__The records__

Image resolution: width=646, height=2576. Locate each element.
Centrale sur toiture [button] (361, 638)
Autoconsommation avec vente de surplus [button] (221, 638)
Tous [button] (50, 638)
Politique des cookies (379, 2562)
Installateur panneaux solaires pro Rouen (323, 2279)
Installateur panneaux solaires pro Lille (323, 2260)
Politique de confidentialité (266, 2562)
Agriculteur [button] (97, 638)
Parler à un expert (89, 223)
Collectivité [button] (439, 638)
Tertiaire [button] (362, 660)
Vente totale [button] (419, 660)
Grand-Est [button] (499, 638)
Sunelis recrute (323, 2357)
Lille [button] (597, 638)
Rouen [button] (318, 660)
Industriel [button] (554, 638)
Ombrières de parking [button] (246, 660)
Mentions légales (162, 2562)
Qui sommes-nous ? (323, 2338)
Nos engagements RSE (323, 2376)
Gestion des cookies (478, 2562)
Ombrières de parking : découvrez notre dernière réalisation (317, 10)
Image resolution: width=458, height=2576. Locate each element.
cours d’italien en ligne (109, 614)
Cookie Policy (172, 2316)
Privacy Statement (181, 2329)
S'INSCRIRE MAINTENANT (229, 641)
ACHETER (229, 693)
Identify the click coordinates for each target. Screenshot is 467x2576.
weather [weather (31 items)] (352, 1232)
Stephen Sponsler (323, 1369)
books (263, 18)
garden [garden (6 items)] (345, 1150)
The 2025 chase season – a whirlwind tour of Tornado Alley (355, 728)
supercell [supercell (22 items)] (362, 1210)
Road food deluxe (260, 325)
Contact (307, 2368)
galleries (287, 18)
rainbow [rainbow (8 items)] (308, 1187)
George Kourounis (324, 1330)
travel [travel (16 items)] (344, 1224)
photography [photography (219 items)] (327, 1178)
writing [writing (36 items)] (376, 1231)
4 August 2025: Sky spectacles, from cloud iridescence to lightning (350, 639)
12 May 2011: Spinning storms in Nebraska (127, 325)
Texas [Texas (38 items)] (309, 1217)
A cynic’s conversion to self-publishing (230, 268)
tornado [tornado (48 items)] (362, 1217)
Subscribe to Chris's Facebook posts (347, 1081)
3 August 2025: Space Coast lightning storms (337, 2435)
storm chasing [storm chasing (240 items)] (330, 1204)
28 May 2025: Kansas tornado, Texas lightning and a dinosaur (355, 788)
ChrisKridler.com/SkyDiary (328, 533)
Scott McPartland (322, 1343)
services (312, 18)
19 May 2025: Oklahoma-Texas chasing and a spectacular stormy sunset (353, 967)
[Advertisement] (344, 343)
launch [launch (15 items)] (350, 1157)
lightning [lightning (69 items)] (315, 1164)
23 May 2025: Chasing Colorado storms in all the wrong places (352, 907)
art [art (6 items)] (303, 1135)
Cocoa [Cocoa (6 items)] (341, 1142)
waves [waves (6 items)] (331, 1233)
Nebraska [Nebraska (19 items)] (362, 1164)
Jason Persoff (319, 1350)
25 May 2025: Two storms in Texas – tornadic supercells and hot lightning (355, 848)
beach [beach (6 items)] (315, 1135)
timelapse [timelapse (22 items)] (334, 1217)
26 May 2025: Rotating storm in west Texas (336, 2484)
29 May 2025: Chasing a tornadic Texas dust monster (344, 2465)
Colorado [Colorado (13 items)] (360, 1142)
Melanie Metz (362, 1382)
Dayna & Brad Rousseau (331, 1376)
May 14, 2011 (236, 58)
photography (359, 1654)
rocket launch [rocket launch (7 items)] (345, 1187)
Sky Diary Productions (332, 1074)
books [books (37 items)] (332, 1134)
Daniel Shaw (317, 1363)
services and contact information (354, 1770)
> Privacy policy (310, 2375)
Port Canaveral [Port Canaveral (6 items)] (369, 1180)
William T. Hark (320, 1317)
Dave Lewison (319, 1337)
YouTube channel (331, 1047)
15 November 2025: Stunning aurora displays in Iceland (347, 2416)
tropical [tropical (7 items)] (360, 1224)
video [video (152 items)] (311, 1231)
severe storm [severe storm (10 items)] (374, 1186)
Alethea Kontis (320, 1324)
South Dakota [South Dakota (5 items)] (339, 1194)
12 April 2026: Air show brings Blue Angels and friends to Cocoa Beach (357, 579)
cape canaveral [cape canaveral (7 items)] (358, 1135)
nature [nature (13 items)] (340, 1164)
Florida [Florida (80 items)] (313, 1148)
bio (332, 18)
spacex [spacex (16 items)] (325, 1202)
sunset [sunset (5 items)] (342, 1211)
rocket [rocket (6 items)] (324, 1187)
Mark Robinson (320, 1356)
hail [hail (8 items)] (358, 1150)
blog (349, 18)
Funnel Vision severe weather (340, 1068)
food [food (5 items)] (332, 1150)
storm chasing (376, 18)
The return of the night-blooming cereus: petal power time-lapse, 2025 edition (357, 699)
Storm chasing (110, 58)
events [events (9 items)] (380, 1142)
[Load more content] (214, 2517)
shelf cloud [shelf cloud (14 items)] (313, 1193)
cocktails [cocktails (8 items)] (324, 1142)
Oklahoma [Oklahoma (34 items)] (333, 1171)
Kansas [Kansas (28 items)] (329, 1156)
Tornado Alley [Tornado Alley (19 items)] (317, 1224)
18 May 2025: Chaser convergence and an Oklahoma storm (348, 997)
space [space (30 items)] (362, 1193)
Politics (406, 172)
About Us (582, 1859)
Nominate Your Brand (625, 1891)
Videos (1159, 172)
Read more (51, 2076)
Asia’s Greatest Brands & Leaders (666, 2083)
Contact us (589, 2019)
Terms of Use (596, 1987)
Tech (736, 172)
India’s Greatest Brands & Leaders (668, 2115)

__Do this__
Lay out the items as a two-column CSV with the header row item,coordinates. Begin at the line that has "YouTube channel (331, 1047)" and stop after the line that has "Kansas [Kansas (28 items)] (329, 1156)", putting each item's text and its answer in one quoted field each, with line breaks turned into spaces.

__Output of the exercise__
item,coordinates
"YouTube channel","(331, 1047)"
"15 November 2025: Stunning aurora displays in Iceland","(347, 2416)"
"tropical [tropical (7 items)]","(360, 1224)"
"video [video (152 items)]","(311, 1231)"
"severe storm [severe storm (10 items)]","(374, 1186)"
"Alethea Kontis","(320, 1324)"
"South Dakota [South Dakota (5 items)]","(339, 1194)"
"12 April 2026: Air show brings Blue Angels and friends to Cocoa Beach","(357, 579)"
"cape canaveral [cape canaveral (7 items)]","(358, 1135)"
"nature [nature (13 items)]","(340, 1164)"
"Florida [Florida (80 items)]","(313, 1148)"
"bio","(332, 18)"
"spacex [spacex (16 items)]","(325, 1202)"
"sunset [sunset (5 items)]","(342, 1211)"
"rocket [rocket (6 items)]","(324, 1187)"
"Mark Robinson","(320, 1356)"
"hail [hail (8 items)]","(358, 1150)"
"blog","(349, 18)"
"Funnel Vision severe weather","(340, 1068)"
"food [food (5 items)]","(332, 1150)"
"storm chasing","(376, 18)"
"The return of the night-blooming cereus: petal power time-lapse, 2025 edition","(357, 699)"
"Storm chasing","(110, 58)"
"events [events (9 items)]","(380, 1142)"
"[Load more content]","(214, 2517)"
"shelf cloud [shelf cloud (14 items)]","(313, 1193)"
"cocktails [cocktails (8 items)]","(324, 1142)"
"Oklahoma [Oklahoma (34 items)]","(333, 1171)"
"Kansas [Kansas (28 items)]","(329, 1156)"